La difficulté, c’est le nombre d’emplois que nous créons, la richesse que nous créons est inférieure aux attentes. Comment alors régler ce problème ? C’est peut-être en faisant prospérer cette activité, en la tolérant. C’est ce que moi j’appelle  » policy containtment  ». Une situation intermédiaire appelée à ne pas perdurer pour que les gens trouvent du travail.

L’important, c’est d’avoir beaucoup de sociétés minières qui créent plus d’emplois pour les nationaux. Il faut aussi que les Congolais commencent à croire en eux-mêmes. Il ne faut pas toujours aller chercher des investisseurs, nous avons les capacités de développer nos mines. On doit fédérer les amis, les jeunes gens, pour y arriver.

Vous voyez aujourd’hui avec la sous-traitance, de plus en plus vous voyez des jeunes Congolais qui deviennent millionnaires. Ceux-ci viennent souvent nous voir pour dire que nous voulons passer à une autre étape. Ce que je demande, il faut reconquérir notre souveraineté industrielle . Si la Générale des Carrières et des Mines (GÉCAMINES SA) repart à 400 voire 500.000 tonnes, si la Minière de Bakwanga (MIBA) avec la production de diamant, on a la souveraineté industrielle parce que 100% de ces produits made in Congo sont produits par des Congolais et pour le Congo. C’est ça ce que nous voulons.

On doit chercher des investisseurs mais on doit aussi voir par quel moyen, avancer. On a toutes ces possibilités. Le Code minier permet de reprendre des actions dans les différentes compagnies. Avec FOMIN, on peut augmenter nos parts (actions) avec comme objectif d’ici là on va atteindre 50% des parts dans telle ou telle compagnie minière. C’est une stratégie qui est en train d’être nourrie par les autorités compétentes.

GTV : Est-ce que le CAMI accorde des zones exclusives d’exploitation artisanale ? Y-a-t-il déjà eu une telle demande parce que l’on voit souvent que l’exploitation artisanale se fait en violation des droits acquis par des grandes compagnies minières ?
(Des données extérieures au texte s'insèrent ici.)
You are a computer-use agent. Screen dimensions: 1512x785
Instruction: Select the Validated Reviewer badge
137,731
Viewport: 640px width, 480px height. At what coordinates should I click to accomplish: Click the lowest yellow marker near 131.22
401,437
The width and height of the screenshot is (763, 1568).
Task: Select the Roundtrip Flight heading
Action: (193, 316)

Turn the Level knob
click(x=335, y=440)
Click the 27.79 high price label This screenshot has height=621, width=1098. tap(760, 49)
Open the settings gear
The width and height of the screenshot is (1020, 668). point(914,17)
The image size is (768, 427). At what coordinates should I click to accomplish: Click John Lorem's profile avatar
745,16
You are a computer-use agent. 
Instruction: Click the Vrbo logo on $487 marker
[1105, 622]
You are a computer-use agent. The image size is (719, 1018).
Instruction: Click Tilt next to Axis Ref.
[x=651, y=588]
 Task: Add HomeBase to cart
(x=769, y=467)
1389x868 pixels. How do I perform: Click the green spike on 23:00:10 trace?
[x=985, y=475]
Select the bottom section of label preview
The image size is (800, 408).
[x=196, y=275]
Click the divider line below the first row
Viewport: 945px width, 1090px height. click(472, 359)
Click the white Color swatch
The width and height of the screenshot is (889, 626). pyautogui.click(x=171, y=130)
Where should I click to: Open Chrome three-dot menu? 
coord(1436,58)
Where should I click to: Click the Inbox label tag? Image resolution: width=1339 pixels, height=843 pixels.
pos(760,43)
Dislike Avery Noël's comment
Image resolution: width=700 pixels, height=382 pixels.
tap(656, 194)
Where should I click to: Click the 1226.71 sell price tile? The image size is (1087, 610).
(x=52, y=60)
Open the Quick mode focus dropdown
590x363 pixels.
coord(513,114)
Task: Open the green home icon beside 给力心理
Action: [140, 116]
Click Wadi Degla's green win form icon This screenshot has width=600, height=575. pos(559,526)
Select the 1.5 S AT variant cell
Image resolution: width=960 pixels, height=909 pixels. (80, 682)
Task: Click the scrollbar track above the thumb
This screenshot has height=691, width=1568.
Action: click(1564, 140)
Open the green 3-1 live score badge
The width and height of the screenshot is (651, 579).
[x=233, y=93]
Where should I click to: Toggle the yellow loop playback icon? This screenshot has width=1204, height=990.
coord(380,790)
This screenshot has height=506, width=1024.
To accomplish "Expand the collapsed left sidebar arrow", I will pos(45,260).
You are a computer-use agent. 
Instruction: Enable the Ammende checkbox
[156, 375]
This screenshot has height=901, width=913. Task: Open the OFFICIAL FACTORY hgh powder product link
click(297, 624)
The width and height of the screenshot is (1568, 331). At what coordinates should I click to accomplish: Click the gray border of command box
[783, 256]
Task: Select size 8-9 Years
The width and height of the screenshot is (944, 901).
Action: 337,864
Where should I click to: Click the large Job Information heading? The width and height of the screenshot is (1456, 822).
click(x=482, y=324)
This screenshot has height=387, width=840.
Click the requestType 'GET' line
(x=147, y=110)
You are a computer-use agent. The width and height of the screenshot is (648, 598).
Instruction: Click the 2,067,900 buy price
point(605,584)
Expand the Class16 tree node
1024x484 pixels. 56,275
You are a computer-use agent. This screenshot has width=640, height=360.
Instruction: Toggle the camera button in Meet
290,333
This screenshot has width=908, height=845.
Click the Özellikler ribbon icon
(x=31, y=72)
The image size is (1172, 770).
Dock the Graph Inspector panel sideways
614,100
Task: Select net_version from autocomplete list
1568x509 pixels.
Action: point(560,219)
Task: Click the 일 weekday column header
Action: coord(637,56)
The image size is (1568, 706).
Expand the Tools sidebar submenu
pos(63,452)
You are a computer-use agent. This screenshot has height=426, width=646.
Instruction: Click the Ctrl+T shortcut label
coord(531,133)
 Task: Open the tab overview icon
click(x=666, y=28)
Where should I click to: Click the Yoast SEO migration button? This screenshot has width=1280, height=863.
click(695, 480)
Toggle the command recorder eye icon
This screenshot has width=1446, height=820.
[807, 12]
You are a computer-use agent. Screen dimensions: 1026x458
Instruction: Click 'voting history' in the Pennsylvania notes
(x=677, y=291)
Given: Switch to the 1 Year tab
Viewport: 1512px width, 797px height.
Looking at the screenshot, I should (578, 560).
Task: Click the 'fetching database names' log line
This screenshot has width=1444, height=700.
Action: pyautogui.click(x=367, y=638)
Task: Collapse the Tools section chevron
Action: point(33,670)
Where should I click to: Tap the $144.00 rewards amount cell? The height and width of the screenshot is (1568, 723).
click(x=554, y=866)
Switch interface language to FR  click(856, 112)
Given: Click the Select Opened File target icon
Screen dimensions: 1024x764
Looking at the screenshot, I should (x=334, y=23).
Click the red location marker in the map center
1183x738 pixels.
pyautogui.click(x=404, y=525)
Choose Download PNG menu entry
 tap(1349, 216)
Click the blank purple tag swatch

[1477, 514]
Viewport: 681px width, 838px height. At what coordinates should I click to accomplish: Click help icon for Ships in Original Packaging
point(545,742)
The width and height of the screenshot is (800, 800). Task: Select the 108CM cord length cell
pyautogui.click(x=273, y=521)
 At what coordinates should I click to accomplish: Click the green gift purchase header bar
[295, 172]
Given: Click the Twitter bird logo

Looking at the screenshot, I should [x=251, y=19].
PMY : Le pouvoir d’accorder les zones d’exploitation artisanale ne revient pas au CAMI, ça commence d’abord dans les provinces. Un gouverneur qui estime qu’il y a moyen de créer des zones d’exploitation artisanale en fait la demande au ministre des Mines à Kinshasa. Après études et avis de la direction des Mines. Dès que la demande arrive au ministère des Mines madame la ministre demande l’avis de deux services, le CAMI qui vérifiera si cette zone n’est pas concédée et le SGN s’il n’y a pas de problème. Après les deux avis favorables, la demande retourne au cabinet de la ministre des Mines pour la création d’une zone d’exploitation artisanale. La ministre accordera dans ce cas le pouvoir d’institution des ZEA qui sont créées par les provinces et non par Kinshasa.